Volume 31 Numéro 17 Le 9 mai 2014

Des vins vendus dans les marchés fermiers


-Photo ILessard

Par Lysane Caouette


Les consommateurs peuvent retrouver sur les tablettes des marchés fermiers les vins certifiés de la Vintners Quality Alliance (VQA) depuis le 1er mai. Le projet pilote de deux ans dirigé par la Commission des alcools et des jeux de l’Ontario s’inscrit dans la Stratégie de développement de l’industrie du vin et du raisin de la province lancé en 2009 par le gouvernement de l’Ontario.

La VAQ est un organisme de réglementation provincial qui s’assure de maintenir l’intégrité des appellations des vins locaux et de faire respecter la vinification et l’étiquetage selon les normes établies.

L’autorisation de vente des vins de la VQA dans les marchés de producteurs permettra à une vingtaine d’entreprises vinicoles locales de jouir d’une plus grande visibilité dans les marchés ontariens.

Sur les 200 marchés publics que compte la province, les vins, les fruits et les légumes se côtoieront dans seulement six d’entre eux pour le lancement du projet-pilote, soit Hamilton, London, Prince Edward, Grand Bend et St. Thomas. D’autres approbations sont prévues sous peu pour permettre aux 140 vineries ontariennes certifiées VQA d’étendre elles aussi leurs tentacules.

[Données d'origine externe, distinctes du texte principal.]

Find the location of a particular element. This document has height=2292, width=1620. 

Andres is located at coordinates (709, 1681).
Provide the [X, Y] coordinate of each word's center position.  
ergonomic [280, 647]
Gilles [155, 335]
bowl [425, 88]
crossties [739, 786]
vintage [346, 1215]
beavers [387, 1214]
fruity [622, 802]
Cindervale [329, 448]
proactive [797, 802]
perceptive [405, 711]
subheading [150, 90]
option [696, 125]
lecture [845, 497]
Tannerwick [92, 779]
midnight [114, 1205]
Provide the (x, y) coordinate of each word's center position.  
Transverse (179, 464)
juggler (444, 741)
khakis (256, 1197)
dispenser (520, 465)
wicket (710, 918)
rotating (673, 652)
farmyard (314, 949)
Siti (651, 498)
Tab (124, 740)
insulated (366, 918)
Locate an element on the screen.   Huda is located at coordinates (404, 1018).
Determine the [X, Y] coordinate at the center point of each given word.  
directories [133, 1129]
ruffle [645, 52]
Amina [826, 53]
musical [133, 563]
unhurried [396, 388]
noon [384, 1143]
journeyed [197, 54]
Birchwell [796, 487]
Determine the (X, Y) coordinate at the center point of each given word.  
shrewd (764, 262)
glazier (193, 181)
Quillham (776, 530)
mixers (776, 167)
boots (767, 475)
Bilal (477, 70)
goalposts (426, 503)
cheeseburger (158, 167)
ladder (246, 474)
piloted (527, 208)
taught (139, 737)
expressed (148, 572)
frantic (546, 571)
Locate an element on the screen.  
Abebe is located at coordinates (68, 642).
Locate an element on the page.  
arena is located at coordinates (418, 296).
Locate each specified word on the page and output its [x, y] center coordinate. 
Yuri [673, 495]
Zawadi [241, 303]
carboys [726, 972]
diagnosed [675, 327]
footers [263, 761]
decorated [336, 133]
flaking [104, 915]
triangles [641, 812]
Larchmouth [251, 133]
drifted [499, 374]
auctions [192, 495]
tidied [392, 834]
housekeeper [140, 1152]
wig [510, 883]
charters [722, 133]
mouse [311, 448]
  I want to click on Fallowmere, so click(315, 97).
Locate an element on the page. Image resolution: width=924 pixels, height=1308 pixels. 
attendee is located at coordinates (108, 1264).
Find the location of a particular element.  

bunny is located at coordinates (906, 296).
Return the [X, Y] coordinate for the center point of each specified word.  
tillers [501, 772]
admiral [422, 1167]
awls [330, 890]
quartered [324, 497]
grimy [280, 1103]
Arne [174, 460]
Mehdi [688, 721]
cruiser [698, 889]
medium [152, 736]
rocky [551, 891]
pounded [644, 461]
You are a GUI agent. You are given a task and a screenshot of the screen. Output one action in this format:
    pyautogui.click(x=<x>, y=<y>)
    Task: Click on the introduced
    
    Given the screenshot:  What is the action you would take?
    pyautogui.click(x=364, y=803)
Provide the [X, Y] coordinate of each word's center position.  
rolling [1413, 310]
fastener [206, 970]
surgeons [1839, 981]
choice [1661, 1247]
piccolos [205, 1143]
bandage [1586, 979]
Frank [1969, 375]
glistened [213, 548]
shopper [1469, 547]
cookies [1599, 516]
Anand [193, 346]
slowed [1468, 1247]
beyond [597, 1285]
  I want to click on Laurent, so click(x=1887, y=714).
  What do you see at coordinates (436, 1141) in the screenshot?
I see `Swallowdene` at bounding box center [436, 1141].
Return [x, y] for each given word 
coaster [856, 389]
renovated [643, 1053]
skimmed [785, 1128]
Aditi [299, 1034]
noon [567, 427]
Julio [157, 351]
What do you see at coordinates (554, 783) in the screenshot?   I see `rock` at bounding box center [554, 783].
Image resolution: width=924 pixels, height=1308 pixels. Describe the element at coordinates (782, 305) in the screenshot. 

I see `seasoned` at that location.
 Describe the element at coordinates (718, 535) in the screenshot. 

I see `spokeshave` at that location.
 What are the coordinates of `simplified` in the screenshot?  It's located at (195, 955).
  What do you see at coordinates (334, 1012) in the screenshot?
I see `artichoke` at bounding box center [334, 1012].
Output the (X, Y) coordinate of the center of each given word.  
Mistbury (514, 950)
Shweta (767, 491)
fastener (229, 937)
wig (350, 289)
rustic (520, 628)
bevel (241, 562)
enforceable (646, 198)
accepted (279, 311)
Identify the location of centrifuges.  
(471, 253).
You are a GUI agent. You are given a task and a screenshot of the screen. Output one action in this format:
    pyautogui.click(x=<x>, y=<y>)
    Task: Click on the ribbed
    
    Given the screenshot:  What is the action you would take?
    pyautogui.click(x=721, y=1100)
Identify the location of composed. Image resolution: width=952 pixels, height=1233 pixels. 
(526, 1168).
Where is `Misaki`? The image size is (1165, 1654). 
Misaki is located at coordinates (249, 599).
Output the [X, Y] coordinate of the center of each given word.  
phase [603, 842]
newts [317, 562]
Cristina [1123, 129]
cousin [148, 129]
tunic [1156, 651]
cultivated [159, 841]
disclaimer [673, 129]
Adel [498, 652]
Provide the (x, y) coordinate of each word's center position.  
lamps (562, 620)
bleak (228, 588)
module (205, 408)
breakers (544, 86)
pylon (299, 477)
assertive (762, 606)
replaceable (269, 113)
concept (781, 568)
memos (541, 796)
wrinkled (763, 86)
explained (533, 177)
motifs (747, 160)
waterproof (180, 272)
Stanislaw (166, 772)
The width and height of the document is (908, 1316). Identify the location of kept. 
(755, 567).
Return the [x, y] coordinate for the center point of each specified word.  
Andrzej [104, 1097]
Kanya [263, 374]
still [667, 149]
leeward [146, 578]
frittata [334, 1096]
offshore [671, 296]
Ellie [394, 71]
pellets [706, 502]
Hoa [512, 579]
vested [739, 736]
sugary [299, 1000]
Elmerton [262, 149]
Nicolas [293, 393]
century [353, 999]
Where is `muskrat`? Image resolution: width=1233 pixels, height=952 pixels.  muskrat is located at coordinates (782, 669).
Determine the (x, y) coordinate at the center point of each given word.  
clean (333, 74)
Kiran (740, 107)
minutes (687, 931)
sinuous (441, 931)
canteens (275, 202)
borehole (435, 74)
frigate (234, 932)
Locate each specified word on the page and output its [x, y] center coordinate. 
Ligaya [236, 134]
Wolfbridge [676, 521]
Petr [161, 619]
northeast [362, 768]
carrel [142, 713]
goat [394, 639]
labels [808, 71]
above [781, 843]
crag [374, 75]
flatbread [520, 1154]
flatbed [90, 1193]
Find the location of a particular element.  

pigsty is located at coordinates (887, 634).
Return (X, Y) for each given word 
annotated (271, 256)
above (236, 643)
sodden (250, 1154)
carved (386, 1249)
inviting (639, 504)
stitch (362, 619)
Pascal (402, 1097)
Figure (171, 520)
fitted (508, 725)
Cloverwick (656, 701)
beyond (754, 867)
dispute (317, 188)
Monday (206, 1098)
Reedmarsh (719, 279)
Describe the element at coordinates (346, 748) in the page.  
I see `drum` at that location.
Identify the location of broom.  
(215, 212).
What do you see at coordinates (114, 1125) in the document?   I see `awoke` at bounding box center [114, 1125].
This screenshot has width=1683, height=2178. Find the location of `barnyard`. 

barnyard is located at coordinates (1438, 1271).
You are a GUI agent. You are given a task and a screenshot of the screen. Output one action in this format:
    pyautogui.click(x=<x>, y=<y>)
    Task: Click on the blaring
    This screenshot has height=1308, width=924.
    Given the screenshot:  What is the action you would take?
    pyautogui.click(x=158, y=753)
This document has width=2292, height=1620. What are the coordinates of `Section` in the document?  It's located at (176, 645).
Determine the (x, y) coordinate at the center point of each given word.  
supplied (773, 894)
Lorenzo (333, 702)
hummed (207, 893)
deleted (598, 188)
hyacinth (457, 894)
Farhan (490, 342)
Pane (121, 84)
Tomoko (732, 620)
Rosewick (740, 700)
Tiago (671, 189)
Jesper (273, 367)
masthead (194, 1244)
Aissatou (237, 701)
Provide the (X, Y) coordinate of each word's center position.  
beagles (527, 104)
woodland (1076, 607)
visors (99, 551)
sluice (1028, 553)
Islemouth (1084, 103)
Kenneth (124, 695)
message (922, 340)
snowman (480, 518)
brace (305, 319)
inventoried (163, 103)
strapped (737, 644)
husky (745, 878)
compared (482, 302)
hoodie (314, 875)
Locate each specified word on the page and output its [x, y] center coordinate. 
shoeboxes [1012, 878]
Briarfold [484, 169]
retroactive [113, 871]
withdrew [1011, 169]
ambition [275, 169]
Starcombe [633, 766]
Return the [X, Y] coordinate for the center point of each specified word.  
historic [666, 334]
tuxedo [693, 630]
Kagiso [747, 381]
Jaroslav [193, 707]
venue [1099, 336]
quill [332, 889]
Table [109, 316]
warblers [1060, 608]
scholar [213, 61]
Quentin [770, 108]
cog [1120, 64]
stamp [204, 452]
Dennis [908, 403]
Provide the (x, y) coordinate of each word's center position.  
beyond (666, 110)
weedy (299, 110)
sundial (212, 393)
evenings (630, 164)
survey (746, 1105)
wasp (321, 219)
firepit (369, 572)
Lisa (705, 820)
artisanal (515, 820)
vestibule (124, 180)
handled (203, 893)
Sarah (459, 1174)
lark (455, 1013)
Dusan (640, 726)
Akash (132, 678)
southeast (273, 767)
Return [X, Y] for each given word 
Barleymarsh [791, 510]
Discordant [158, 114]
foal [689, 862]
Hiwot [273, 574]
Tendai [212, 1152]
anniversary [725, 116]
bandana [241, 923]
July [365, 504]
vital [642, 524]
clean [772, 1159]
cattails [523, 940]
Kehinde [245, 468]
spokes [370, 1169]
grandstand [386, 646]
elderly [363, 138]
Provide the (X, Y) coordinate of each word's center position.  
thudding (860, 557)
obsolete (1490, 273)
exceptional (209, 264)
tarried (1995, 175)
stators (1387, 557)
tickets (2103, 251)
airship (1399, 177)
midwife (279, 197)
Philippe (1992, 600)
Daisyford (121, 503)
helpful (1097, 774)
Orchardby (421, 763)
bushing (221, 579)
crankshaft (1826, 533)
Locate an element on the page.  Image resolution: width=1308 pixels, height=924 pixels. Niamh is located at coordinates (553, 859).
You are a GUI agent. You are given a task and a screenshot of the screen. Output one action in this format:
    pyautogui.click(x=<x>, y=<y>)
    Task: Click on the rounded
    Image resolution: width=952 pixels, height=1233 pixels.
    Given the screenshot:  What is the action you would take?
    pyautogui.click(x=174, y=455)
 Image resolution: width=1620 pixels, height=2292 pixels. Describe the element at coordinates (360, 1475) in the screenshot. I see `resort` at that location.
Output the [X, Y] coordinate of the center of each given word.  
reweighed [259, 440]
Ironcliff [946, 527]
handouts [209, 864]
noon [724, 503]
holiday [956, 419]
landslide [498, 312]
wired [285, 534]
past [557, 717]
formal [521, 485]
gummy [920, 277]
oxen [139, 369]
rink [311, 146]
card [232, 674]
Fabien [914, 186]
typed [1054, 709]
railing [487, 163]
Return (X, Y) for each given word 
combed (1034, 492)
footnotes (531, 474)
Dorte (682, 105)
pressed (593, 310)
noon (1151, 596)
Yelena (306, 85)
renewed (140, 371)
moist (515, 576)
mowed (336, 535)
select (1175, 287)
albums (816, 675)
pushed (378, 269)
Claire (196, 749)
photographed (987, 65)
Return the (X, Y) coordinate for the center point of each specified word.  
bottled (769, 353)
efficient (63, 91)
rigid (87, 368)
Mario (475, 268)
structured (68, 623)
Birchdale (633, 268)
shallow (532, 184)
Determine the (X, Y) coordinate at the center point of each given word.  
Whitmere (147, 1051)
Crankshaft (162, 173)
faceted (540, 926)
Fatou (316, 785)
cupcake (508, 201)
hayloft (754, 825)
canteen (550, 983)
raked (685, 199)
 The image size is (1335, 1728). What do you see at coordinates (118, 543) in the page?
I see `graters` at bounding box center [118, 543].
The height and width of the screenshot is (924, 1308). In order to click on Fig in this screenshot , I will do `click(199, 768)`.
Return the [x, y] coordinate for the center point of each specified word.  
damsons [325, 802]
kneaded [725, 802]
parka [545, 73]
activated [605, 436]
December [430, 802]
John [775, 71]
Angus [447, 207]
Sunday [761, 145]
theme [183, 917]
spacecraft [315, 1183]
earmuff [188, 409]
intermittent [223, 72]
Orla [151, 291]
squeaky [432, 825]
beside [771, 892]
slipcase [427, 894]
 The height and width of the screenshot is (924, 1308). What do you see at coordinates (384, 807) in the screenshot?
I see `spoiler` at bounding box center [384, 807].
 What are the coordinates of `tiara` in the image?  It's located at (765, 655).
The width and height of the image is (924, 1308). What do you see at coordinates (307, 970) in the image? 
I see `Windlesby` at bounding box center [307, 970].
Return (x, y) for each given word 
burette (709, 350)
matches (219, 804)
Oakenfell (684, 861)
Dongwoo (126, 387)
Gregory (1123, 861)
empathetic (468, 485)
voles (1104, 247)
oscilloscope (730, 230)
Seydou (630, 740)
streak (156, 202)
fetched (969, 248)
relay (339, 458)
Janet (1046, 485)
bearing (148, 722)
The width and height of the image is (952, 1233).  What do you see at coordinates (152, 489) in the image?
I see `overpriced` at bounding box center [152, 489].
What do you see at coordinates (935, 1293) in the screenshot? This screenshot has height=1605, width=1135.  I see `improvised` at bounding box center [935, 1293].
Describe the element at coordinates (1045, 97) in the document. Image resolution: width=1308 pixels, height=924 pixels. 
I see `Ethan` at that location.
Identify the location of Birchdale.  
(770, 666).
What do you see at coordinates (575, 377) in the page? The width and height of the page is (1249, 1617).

La certification VQA critiquée
Pour les viticulteurs de l’Est ontarien, cette nouvelle n’amène rien de nouveau puisqu’à ce jour, aucune bouteille fabriquée dans un des vignobles de l’est de l’Ontario n’a reçu la certification de la VQA.

Jan-Daniel Etter, propriétaire et viticulteur du vignoble le Clos du Vully, explique que pour sa part, les vignes hybrides qu’il utilise dans son vignoble situé à Navan ne sont pas conformes aux normes rigoureuses de certification de la VQA.

En effet, la majorité des viticulteurs de l’Est ontarien extrait le jus des raisins provenant de vignes hybrides. Ces manipulations génétiques sont nécessaires entre autres pour permettre aux vignes de survivre aux hivers de cette région et à diverses maladies dont sont susceptibles par exemple certains cépages européens, explique M. Etter.

À ce jour, seulement huit cépages hybrides sont acceptés, soit le Baco Noir, le Chambourcin, le Chancellor, le Coudere Muscat le Maréchal Foch, le Seyval Blanc le Vidal Blanc et le Villard Noir. Une dizaine d’autres cépages hybrides peuvent être utilisés en faible quantité lorsque mélangés à d’autres cépages.

Un terrain fertile
Pour Jan-Daniel Etter, les années à venir ne peuvent qu’apporter des bienfaits à l’industrie viticole locale. Il soutient notamment que de permettre aux producteurs de vins d’ici de vendre leurs alcools dans les marchés sans nécessairement être soumis à la norme VQA pourrait être bénéfique pour les petites régions productrices de vin.

« Il y a beaucoup de pression de la part des petits et moyens vignobles pour qu’il y ait des changements dans un futur proche, et qu’on puisse vendre des vins non VQA dans les marchés publics. Ça serait une option qui ouvrirait la possibilité de développer de nouveaux vignobles et économiquement, ça nous donnerait une opportunité de plus de vendre nos produits. Ce serait très encourageant pour la viabilité des entreprises viticoles surtout dans les régions non traditionnelles », affirme-t-il. Il considère le marché viticole de la province comme étant un terrain fertile pour développer plusieurs possibilités afin d’encourager la consommation de produits locaux.

Depuis le lancement de cette stratégie, 2 000 emplois ont été créés et le nombre de vineries de la VQA a doublé.